Lieferant für Museen und Kultureinrichtungen
„Wir beliefern mit unseren analogen Filmen die Filmmuseen in Hamburg, Frankfurt, München oder Düsseldorf“, so Becker. Oft sei das für filmgeschichtliche Retrospektiven oder auch für Dokumentationen über verstorbene Schauspieler. Und daraus finanziert sich die Stiftung, die Becker für sein Medienarchiv gegründet hat, dann.
Frank Becker in seinem Medienarchiv.
Doch am 24. August 2022 geschah für den Bielefelder dann ein Drama. Das Archiv brannte. Von einem Schaden bis in die Millionen war die Rede. Unschätzbare Werte schienen verloren zu sein. Ursache war wohl die Selbstentzündung einer alten Filmrolle, die früher noch aus Nitrozellulose waren. Zwar hatte Becker diese Filme zuvor veräußert, aber es muss wohl was übersehen worden sein.
Brand zerstörte Filme, viele einzigartige Kino-Plakate und Fotos
„Was verbrannt ist, ist beispielsweise unser komplettes Plakate- und Fotoarchiv, wo also historische Filmplakate und Fotosätze zu den jeweiligen Filmen archiviert waren“, erzählt der filmverrückte Sammler. „Und es sind reichlich Spielfilme verbrannt, wo wir aber die Chance haben über Internetplattformen oder andere Sammler eine Ersatzkopie bekommen zu können.“ Glücklicherweise aber sind letztlich nur einige hunderte Filme verloren gegangen.
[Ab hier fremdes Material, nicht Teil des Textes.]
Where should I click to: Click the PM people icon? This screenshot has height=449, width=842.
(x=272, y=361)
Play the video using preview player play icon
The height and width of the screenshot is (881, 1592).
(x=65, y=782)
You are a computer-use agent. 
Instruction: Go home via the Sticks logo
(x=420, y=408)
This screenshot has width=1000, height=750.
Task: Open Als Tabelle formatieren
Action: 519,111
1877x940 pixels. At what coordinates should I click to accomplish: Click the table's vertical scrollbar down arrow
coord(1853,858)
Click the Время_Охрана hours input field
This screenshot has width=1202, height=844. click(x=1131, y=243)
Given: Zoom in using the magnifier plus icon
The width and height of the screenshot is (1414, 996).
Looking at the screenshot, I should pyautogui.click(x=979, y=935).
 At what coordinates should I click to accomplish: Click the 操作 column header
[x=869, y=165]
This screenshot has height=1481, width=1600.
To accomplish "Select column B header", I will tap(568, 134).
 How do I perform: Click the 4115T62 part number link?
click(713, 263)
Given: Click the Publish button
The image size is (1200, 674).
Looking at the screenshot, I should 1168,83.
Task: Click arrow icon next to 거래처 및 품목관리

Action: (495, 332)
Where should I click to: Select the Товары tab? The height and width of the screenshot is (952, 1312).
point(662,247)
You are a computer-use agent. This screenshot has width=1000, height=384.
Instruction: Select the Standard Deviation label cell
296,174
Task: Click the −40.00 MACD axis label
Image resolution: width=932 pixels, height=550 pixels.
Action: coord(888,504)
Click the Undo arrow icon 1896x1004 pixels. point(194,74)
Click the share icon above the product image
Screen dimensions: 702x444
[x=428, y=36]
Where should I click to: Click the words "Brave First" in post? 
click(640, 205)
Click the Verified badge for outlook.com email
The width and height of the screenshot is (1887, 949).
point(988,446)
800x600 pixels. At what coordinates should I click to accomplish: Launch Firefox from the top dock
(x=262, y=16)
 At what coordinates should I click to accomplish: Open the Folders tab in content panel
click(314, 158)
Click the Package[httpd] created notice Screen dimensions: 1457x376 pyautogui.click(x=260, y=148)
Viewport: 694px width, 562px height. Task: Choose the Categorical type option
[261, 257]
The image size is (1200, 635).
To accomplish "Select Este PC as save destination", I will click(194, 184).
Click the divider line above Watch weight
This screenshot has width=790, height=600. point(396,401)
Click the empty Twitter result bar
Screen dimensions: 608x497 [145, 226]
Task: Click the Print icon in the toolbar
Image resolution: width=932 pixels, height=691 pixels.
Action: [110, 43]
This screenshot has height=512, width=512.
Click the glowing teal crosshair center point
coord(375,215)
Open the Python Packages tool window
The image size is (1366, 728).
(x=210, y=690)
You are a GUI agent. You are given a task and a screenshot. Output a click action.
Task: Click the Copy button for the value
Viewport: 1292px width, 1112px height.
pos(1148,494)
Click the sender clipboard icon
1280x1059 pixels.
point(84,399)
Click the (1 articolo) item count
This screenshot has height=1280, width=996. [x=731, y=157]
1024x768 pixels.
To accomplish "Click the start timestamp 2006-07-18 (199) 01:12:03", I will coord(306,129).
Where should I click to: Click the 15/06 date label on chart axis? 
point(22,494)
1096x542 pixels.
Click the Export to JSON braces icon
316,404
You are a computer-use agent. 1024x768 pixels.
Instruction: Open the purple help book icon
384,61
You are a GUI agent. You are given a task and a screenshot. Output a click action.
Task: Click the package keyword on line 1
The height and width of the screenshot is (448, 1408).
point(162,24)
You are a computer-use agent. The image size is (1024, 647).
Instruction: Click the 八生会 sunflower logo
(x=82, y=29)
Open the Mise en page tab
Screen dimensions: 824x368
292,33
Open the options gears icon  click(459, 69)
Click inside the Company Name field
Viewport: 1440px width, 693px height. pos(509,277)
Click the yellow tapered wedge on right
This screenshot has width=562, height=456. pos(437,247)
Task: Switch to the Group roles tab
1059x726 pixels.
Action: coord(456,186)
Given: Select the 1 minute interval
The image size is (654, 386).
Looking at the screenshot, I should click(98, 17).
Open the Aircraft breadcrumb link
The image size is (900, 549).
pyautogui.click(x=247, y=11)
NRW-Stiftung: ein wichtiges Filmarchiv
Fast zwei Jahre lang hat Becker daran gearbeitet, sein Medienarchiv wieder aufzubauen. Ehrenamtliche haben geholfen, viel gesäubert, unzählige Filmrollen vom Rus befreit. Unternehmer aus Bielefeld haben Geld gegeben. Auch der Landschaftsverband Westfalen-Lippe und die NRW-Stiftung haben Hilfen zugesagt. Es sei wichtig, „das den Menschen zugänglich zu machen“, sagt Ute Röder vom Stiftungsvorstand. Becker schaffe es „dass hier Menschen drauf zugreifen können, die selber Filme und Dokumentationen machen“.
Aufgebaut sind die neuen Regale mit den Filmen und Dokumenten in einem Lager eines Gewerbebaus im Stadtteil Brackwede. Doch das nächste Problem kommt auf den Film-Experten schon bald zu: die Räume, in denen eine über einhundertjährige Filmgeschichte lagert, sind bald wieder gefüllt. Und dann bleibt die Frage: wer übernimmt das Medienarchiv, wenn Frank Becker nicht mehr so fit ist wie heute?
Nachwuchs fehlt für historische Filmdokumente
„Die Probleme bestehen darin, dass uns der Nachwuchs fehlt. Die heutige Jugend kann mit analogen Medien nicht mehr viel anfangen. Es ist ein Handwerk, was man auch beherrschen muss."
Noch aber findet der Bielefelder Filmarchivar immer wieder Praktikanten, die ihm zwischen den Regalen zur Hand gehen: oft sind es junge Menschen, die selbst mal in das Metier Film einsteigen wollen.